*Extrait*
----------
L’IA, poison et antidote
Si l’opération Matriochka n’a pas vraiment déstabilisé les services de fact-checking, l’arrivée de l’intelligence artificielle (IA) pourrait donner un nouvel élan à la désinformation. Les intox deviennent moins coûteuses à produire. Les opérations d’ingérence s’automatisent. « L’intelligence artificielle permet d’industrialiser le processus », indique Claire Benoît. Mais, son explosion n’a pas révolutionné le travail des analystes de Viginum. « Il ne faut pas être alarmiste », balaie l’experte en jouant avec son stylo.
Un peu plus prudent, Nathan Gallo sait bien que les fact-checkeur·ses vont devoir se frotter à l’intelligence artificielle ces prochaines années. Nouveaux outils, nouvelles méthodes de travail… « L’IA complexifie la vérification. » Charge aux journalistes de s’adapter. « Mais, elle n’est pas réservée aux compétiteurs, elle nous permet aussi de développer des outils plus puissants pour lutter contre les ingérences étrangères », s’enthousiasme Claire Benoit. « L’intelligence artificielle, c’est autant le poison que l’antidote face aux ingérences numériques. »
----------
*Votre tâche*
Recopiez l'extrait sur l'IA et la désinformation à partir des mots « L’IA, poison et » jusqu'à « avec son stylo. » inclus, en le mettant à jour : « intox » y devient « fausses nouvelles ».

*Données*
----------
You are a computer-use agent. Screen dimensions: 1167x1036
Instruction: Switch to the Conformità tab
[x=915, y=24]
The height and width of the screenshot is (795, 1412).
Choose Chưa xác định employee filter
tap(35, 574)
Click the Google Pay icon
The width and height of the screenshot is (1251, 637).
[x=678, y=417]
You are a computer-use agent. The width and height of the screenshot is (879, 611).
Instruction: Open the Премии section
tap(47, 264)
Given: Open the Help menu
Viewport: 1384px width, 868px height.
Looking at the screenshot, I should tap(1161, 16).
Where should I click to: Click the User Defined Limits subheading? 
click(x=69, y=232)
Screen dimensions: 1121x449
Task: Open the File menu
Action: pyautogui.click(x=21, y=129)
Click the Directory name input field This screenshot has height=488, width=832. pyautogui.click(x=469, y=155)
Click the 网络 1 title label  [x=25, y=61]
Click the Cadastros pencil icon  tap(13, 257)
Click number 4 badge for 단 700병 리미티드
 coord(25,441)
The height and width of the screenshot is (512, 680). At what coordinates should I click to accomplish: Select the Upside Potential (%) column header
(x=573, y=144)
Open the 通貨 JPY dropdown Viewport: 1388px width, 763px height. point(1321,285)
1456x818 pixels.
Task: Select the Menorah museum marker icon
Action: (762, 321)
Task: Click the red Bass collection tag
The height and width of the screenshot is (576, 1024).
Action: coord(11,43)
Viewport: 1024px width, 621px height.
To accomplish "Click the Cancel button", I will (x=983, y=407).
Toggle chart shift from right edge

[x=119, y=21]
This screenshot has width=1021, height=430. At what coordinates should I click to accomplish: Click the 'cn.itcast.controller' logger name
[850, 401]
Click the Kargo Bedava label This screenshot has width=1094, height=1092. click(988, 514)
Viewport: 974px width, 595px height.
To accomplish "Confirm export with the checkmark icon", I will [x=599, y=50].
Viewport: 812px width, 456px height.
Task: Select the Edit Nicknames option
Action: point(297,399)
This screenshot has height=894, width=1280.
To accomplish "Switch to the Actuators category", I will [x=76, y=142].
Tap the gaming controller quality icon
----------
*Réponse*
L’IA, poison et antidote
Si l’opération Matriochka n’a pas vraiment déstabilisé les services de fact-checking, l’arrivée de l’intelligence artificielle (IA) pourrait donner un nouvel élan à la désinformation. Les fausses nouvelles deviennent moins coûteuses à produire. Les opérations d’ingérence s’automatisent. « L’intelligence artificielle permet d’industrialiser le processus », indique Claire Benoît. Mais, son explosion n’a pas révolutionné le travail des analystes de Viginum. « Il ne faut pas être alarmiste », balaie l’experte en jouant avec son stylo.